EXCERPTED TEXT:
Black Magnolias, Prince, and the Black American Working Class

The special issue of Black Magnolias dedicated to Prince is here, live and alive, and you should read it and buy it if you can. My essay, “How the Exodus Began: Prince and the Black Working Class Imagination,” is ridiculously long and I’m grateful to editor C. Liegh McInnis for believing that all those words meant something worth reading–especially in the company of incredibly talented writers and scholars like McInnis, De Angela Duff, Michael Gonzalez, Satchel Page, Gabrielle Anderson, and the other folks who appear in this special issue. Here I’m going to break down my essay just a bit, primarily as a way of getting my own house in order.

First, though, check out this cover:

That tells you right away what this is about: Connecting and reconnecting Prince to Black folks: the African continent and diaspora, Black folks around the world, his own family, his community, his fellow musicians, his audiences, and Black culture in the United States before, during, and after his life. If you’ve followed Prince scholarship, popular writing, and the public imagination, you know that Prince’s blackness was often reduced in importance or entirely marginalized in mainstream media and replaced with a “colorblind” ideology that misreads (simplifies) Prince’s message during the height of his popularity in the 1980s. Since his death, the proliferation of academic and popular publications and conferences have begun to change this. But there’s still so much to talk about.

Why is my essay is focused on the Black American working class? Prince was born into it, his songs spoke to, for, and about it at different times in his career, and his philanthropy almost always focused on helping underprivileged Black youth. And yet, this part of the story of his life and career has been marginalized. In this essay, while I spend a lot of time on his early life and the first decade of his career–which is why this essay is so damn long–I settle in on the period from 1990-1995, beginning with Graffiti Bridge and ending with The Gold Experience. This time period includes his infamous fight with Warner Bros. for control of his master recordings and release from his contract, among other things, during which he scrawled the word “slave” on his face. But I’m more interested in putting that series of events into the context of his evolving business practices and the music he made during these years. As I write in the essay:

In sum, it seems that around 1990, Prince began to better understand the ways in which capitalism and its class dictates were harmful to the Black working class and to himself. Rapidly, he seemed to be thinking more and more about what he had in common with the exploited laborers of the Black working class. This ideological shift was expressed in a musical shift. Prince began to more firmly ground himself in musical traditions of the Black working class while confronting the new expressions of that populace: hip-hop culture and rap.

SOURCE DATA:

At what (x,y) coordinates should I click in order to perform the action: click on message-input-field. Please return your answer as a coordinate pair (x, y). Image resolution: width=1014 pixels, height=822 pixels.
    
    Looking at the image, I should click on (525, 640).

PROBLEM DETAILS:
Please repeat word for word the part of the text on Prince and the Black working class above, starting at "First, though, check" and ending at "to talk about.".

THE COMPLETED TASK:
First, though, check out this cover:

That tells you right away what this is about: Connecting and reconnecting Prince to Black folks: the African continent and diaspora, Black folks around the world, his own family, his community, his fellow musicians, his audiences, and Black culture in the United States before, during, and after his life. If you’ve followed Prince scholarship, popular writing, and the public imagination, you know that Prince’s blackness was often reduced in importance or entirely marginalized in mainstream media and replaced with a “colorblind” ideology that misreads (simplifies) Prince’s message during the height of his popularity in the 1980s. Since his death, the proliferation of academic and popular publications and conferences have begun to change this. But there’s still so much to talk about.